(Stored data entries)
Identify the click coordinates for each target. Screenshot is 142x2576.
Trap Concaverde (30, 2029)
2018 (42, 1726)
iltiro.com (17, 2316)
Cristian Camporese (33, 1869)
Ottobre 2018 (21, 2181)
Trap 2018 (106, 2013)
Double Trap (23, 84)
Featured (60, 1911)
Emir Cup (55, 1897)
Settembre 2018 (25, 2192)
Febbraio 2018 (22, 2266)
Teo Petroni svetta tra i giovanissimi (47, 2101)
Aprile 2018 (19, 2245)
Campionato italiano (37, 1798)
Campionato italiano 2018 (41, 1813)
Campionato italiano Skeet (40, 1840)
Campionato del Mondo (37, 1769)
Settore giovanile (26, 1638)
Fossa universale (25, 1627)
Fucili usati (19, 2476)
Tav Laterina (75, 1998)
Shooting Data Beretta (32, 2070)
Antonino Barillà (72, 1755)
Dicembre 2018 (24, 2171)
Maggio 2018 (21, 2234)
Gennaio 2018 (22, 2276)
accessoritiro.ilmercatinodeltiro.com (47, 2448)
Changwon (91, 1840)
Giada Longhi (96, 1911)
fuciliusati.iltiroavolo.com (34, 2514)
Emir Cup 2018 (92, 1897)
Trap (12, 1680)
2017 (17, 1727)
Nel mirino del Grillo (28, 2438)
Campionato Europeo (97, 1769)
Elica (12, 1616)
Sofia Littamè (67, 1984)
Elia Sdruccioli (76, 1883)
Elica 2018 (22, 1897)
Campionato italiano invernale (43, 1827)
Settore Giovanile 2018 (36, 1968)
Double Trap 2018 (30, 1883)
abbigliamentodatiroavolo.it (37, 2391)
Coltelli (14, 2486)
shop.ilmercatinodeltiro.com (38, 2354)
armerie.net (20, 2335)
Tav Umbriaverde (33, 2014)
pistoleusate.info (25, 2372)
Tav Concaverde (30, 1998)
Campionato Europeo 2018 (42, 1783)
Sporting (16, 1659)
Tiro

**What needs to be done:** Take the records shown above and output them again exactly.

**Result for this task:**
Identify the click coordinates for each target. Screenshot is 142x2576.
Trap Concaverde (30, 2029)
2018 (42, 1726)
iltiro.com (17, 2316)
Cristian Camporese (33, 1869)
Ottobre 2018 (21, 2181)
Trap 2018 (106, 2013)
Double Trap (23, 84)
Featured (60, 1911)
Emir Cup (55, 1897)
Settembre 2018 (25, 2192)
Febbraio 2018 (22, 2266)
Teo Petroni svetta tra i giovanissimi (47, 2101)
Aprile 2018 (19, 2245)
Campionato italiano (37, 1798)
Campionato italiano 2018 (41, 1813)
Campionato italiano Skeet (40, 1840)
Campionato del Mondo (37, 1769)
Settore giovanile (26, 1638)
Fossa universale (25, 1627)
Fucili usati (19, 2476)
Tav Laterina (75, 1998)
Shooting Data Beretta (32, 2070)
Antonino Barillà (72, 1755)
Dicembre 2018 (24, 2171)
Maggio 2018 (21, 2234)
Gennaio 2018 (22, 2276)
accessoritiro.ilmercatinodeltiro.com (47, 2448)
Changwon (91, 1840)
Giada Longhi (96, 1911)
fuciliusati.iltiroavolo.com (34, 2514)
Emir Cup 2018 (92, 1897)
Trap (12, 1680)
2017 (17, 1727)
Nel mirino del Grillo (28, 2438)
Campionato Europeo (97, 1769)
Elica (12, 1616)
Sofia Littamè (67, 1984)
Elia Sdruccioli (76, 1883)
Elica 2018 (22, 1897)
Campionato italiano invernale (43, 1827)
Settore Giovanile 2018 (36, 1968)
Double Trap 2018 (30, 1883)
abbigliamentodatiroavolo.it (37, 2391)
Coltelli (14, 2486)
shop.ilmercatinodeltiro.com (38, 2354)
armerie.net (20, 2335)
Tav Umbriaverde (33, 2014)
pistoleusate.info (25, 2372)
Tav Concaverde (30, 1998)
Campionato Europeo 2018 (42, 1783)
Sporting (16, 1659)
Tiro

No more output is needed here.